Norm Stewart has never forgotten Devine giving him a big break that day in 1968.
With Missouri struggling to just six wins in 49 games the previous two seasons, the Tigers pressed to a 10-16 finish in Stewart's first season on Missouri's bench, enduring a seven-game skid marked by a spate of narrow losses. Through it all, Devine's confidence never wavered.
So when Stewart won his 600th game at Missouri -- his alma mater -- in 1997, he snatched the game ball and sent it to Devine, along with a big thanks for an accomplishment shared.
"I sent a letter expressing our feelings and my family's feelings for the opportunity he gave me," Stewart said Thursday, hours after learning 77-year-old Devine had died at his Arizona home after a long illness.
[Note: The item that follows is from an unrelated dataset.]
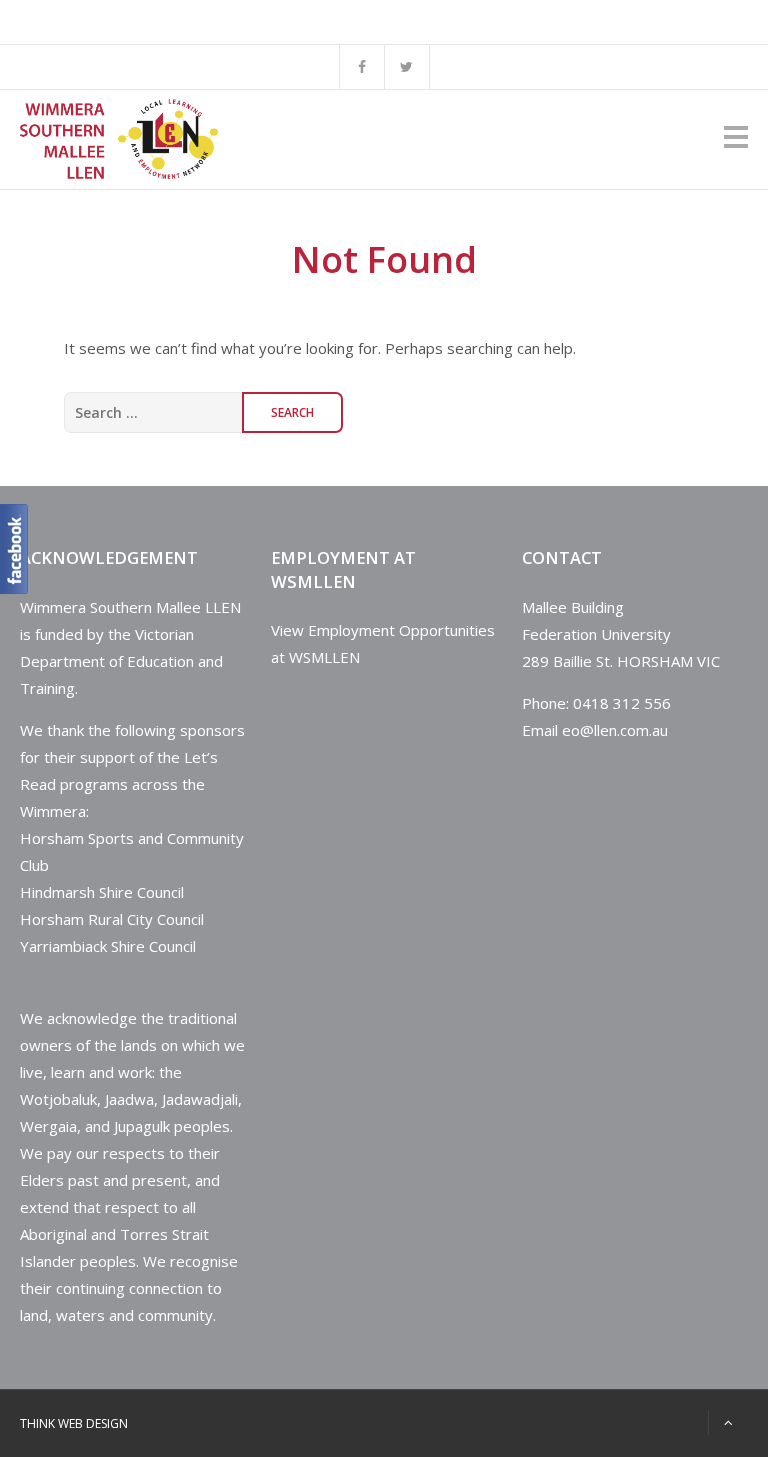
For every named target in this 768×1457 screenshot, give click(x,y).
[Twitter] (407, 67)
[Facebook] (362, 67)
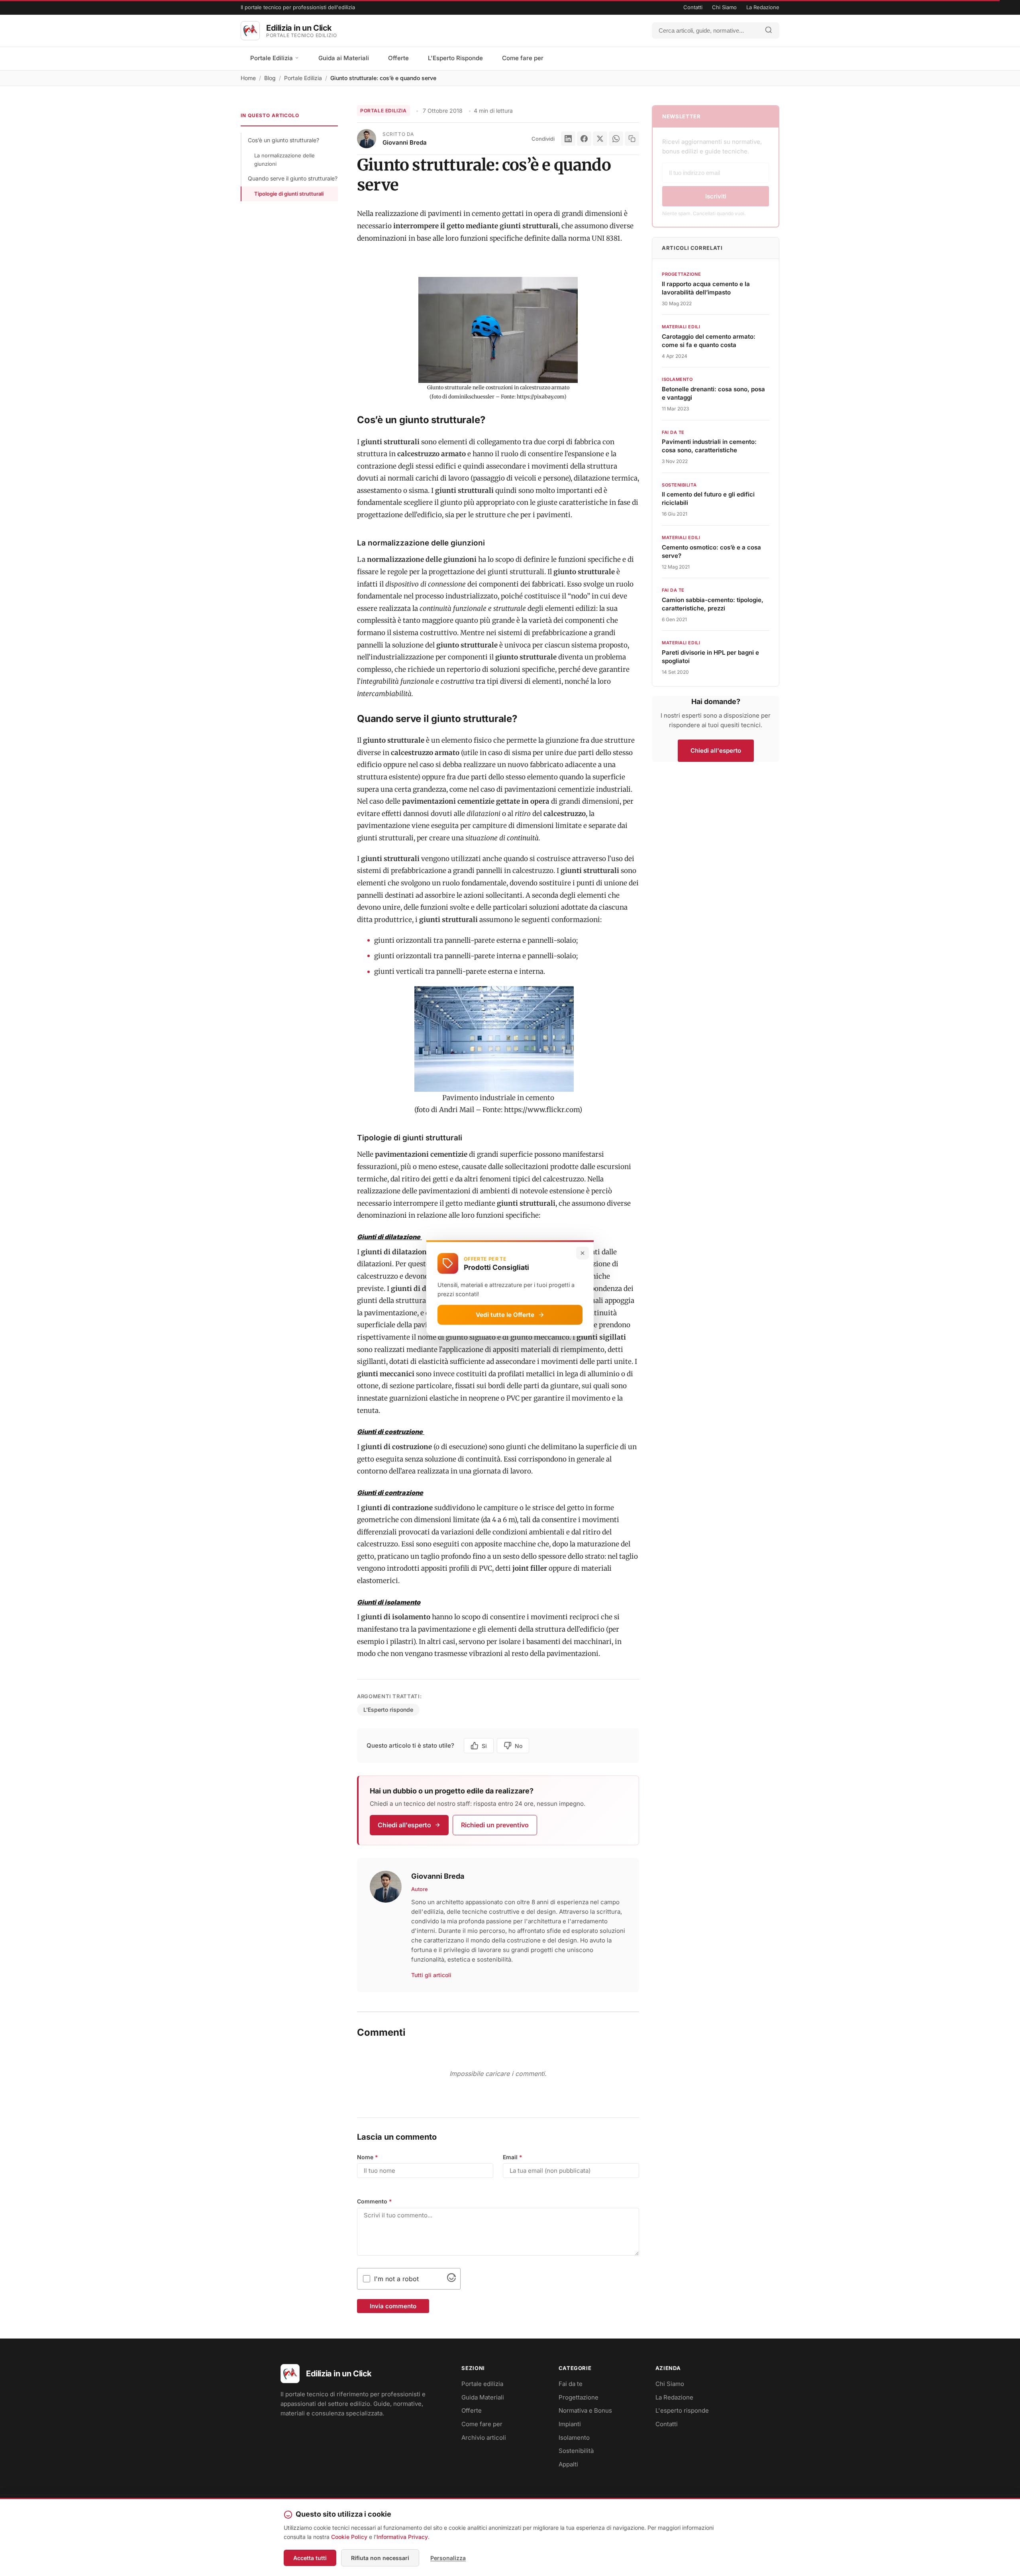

Devine's achievements were legion.
Over 13 seasons in black and gold, Devine went 93-37-7, winning two Big Eight titles and making six bowl appearances.
While bringing the first black players to Arizona State and Missouri, Devine never considered himself a pioneer in integration. Devine stepped in as Missouri's athletic director from 1967 to 1970, hiring Stewart "because I thought we needed somebody who could come in and kick some butt," he once said.
To Stewart, Devine masterfully melded a gentle touch with a firm handle on motivation.
"He had an appreciation, an understanding of young people and what their emotions were," said Stewart, who recruited Devine in the early 1990s to sit in the Tigers' locker room and on the bench to fire up Stewart's troops for a tournament. Missouri won.
"He always knew what to say and when," Stewart said.
In 1971, Devine left Missouri to coach the NFL's Green Bay Packers, going 25-27-4 in four seasons there before replacing Hall of Fame coach Ara Parseghian in 1975 at Notre Dame. In five seasons under Devine, the Fighting Irish went 53-16-1, winning three bowl games and the 1977 national title.
In 1992, he returned to Missouri as athletic director and served in the job until retiring in 1994.